(Source)
* begin *

Murdaugh, who is already serving two life sentences, pleaded guilty to 22 financial crimes in September. He admitted to laundering at least $6 million from individuals he represented in court, according to federal court records.

Those stolen settlements were meant for clients that include a quadriplegic man’s family and the family of the housekeeper who helped raise Murdaugh’s children. He signed a plea deal admitting to state financial crimes in November, adding 27 years to his life sentence.

Murdaugh said during his live-streamed murder trial that bad land deals and his addiction to opiate pills created a decade-long cycle of borrowing and spending that left the family on a bad financial footing.

Three generations of Murdaugh men served as elected prosecutors in South Carolina’s Lowcountry — a jurisdiction that came to be known to locals as “Murdaugh Country” — and created a legal dynasty that afforded them a charmed life.

* end *

(Data supplied)
* begin *

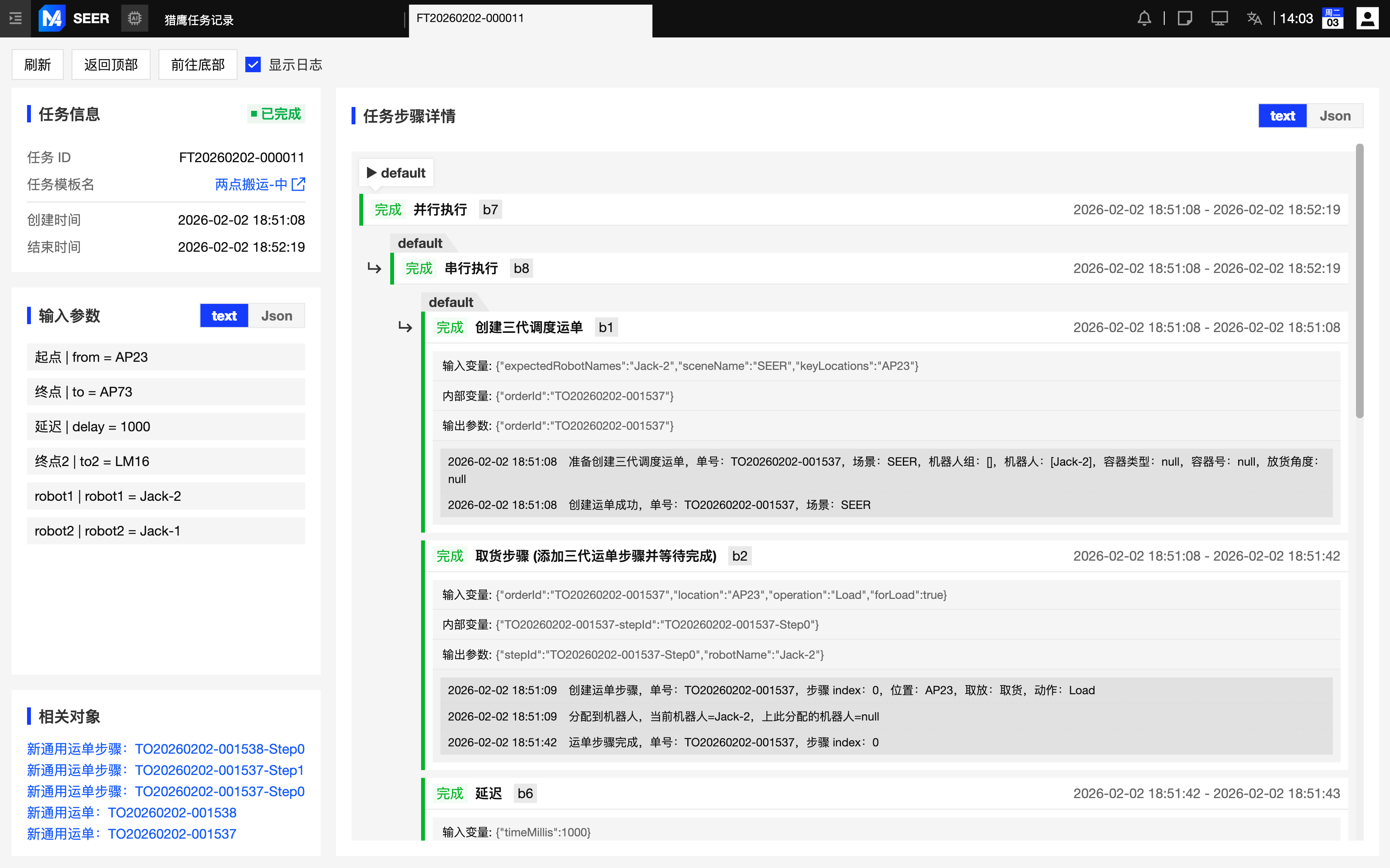Collapse the 串行执行 b8 step row
The width and height of the screenshot is (1390, 868).
click(x=471, y=268)
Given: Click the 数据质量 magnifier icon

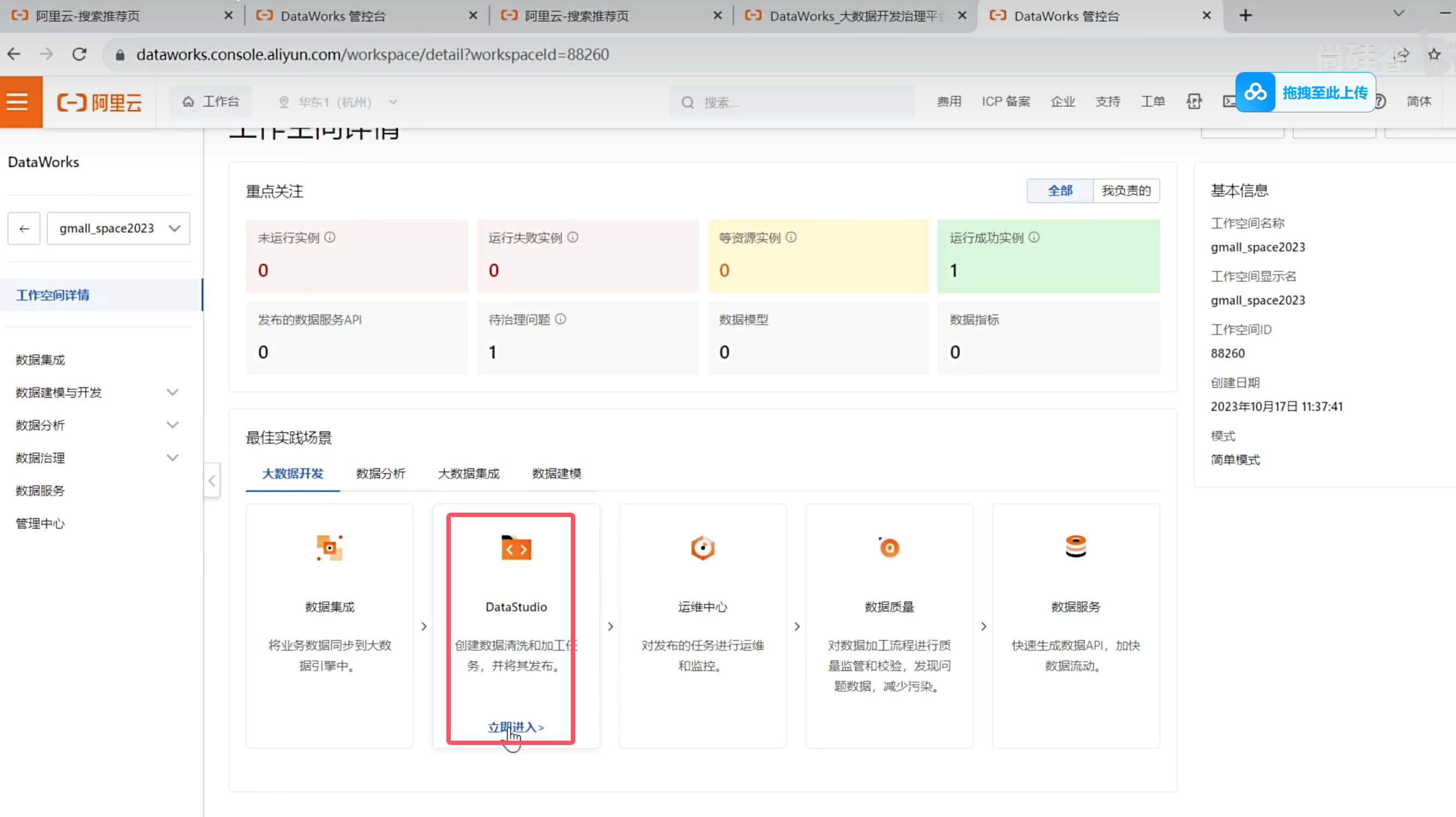Looking at the screenshot, I should (889, 548).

* end *

(Complete the following)
A: Answer these from the Murdaugh article:
(i) How many financial crimes did Murdaugh plead guilty to in September?
(ii) How many years did the November state plea deal add to his life sentence?
(iii) What name did locals give to the Lowcountry jurisdiction?
B: Please copy the Murdaugh article word for word, starting at "Those stolen settlements" and ending at "a charmed life.".
C: List every number in the Murdaugh article that is written with digits.
The data placed after the Murdaugh article is separate material and has no connection to it.

(Solutions per task)
A:
(i) 22
(ii) 27 years
(iii) "Murdaugh Country"

B:
Those stolen settlements were meant for clients that include a quadriplegic man’s family and the family of the housekeeper who helped raise Murdaugh’s children. He signed a plea deal admitting to state financial crimes in November, adding 27 years to his life sentence.

Murdaugh said during his live-streamed murder trial that bad land deals and his addiction to opiate pills created a decade-long cycle of borrowing and spending that left the family on a bad financial footing.

Three generations of Murdaugh men served as elected prosecutors in South Carolina’s Lowcountry — a jurisdiction that came to be known to locals as “Murdaugh Country” — and created a legal dynasty that afforded them a charmed life.

C:
22
$6 million
27